十月从《诗经》的河畔走来,走过李商隐的秋池,走过杜牧的霜叶,停在我窗前时,已是一幅澹澹的水墨。
叶子一片一片地落。有的落在白石上,发出极轻的脆响;有的飘进池塘,惊不起一丝涟漪。最多的还是铺在青砖路上,层层叠叠的,踩上去软绵绵的,像时光在叹息。这时忽然想起刘禹锡的“自古逢秋悲寂寥”,倒觉得古人太过认真了——秋哪里需要悲呢?它只是静静地来,静静地把盛夏的喧嚣收拾妥当。
午后泡一壶普洱,看茶叶在紫砂壶里慢慢舒展。水汽袅袅升起,在窗格上画出瞬息万变的图案。这时最适合读王维,“空山新雨后,天气晚来秋”,二十个字,说尽了秋的魂魄。忽然看见院角的丁香,竟在秋日里开了三两簇。紫色的花穗在风里轻轻颤动,像是春天迷了路,误入了这个季节。
暮色来得早了。西边的天先是染成橘色,渐渐又晕成胭脂,最后化作一片淡淡的青灰。月亮早早挂上槐树枝头,清辉洒下来,给万物镀上一层薄薄的银。这时最适合温一壶酒,不一定要对月独酌,只需看着酒面上浮动的月影,便已醉了三分。

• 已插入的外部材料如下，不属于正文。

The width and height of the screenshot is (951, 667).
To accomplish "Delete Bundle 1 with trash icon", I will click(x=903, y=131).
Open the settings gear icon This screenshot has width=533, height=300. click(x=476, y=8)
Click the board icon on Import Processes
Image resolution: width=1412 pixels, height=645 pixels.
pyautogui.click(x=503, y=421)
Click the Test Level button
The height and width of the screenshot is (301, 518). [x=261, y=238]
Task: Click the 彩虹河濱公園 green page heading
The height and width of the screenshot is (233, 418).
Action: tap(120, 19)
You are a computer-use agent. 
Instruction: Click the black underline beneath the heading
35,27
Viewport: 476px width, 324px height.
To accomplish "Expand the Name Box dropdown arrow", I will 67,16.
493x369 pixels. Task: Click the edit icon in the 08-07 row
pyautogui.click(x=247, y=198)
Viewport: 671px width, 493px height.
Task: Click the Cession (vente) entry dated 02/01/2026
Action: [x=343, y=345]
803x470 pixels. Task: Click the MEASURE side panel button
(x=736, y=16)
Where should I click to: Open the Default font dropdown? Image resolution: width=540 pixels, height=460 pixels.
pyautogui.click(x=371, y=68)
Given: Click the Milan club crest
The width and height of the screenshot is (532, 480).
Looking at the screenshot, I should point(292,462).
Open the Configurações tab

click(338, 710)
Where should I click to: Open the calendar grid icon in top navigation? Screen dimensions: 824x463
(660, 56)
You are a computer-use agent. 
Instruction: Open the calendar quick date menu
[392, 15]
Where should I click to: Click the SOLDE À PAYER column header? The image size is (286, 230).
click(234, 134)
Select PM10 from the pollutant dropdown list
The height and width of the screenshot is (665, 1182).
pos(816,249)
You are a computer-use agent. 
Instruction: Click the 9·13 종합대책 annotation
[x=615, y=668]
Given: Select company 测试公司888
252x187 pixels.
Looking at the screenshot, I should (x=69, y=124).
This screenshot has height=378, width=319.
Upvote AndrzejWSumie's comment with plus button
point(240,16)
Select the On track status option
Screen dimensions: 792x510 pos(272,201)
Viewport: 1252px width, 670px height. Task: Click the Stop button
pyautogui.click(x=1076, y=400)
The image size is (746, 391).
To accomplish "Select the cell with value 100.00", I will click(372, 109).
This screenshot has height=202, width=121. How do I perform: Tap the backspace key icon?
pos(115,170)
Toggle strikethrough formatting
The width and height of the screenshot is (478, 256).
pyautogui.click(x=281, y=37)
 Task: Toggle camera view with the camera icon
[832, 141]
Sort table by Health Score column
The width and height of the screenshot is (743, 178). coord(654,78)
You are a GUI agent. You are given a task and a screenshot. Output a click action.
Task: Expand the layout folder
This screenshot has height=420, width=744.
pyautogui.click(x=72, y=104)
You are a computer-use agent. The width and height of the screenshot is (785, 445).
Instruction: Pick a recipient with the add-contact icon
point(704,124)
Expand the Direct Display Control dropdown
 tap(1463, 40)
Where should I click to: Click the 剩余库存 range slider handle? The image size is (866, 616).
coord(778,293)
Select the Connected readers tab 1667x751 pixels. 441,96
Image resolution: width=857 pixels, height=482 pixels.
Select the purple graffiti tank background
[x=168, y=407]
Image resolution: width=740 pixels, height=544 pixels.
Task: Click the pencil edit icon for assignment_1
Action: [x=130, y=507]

忽然明白,秋的妙处不在收获,而在清空。它把多余的叶子都舍去了,把过于茂盛的枝桠都修剪了,剩下疏疏朗朗的骨架,反而看得更真切。人生到了某个年纪,也该学着做减法——减去浮名,减去虚妄,减去不必要的执念。就像这秋日天空,云彩散尽后,才显出它本来的湛蓝。
夜深了,墨迹在宣纸上慢慢洇开。写的是韦应物的“怀君属秋夜,散步咏凉天”,写着写着,忽然停笔——这样的夜,适合怀念,更适合沉默。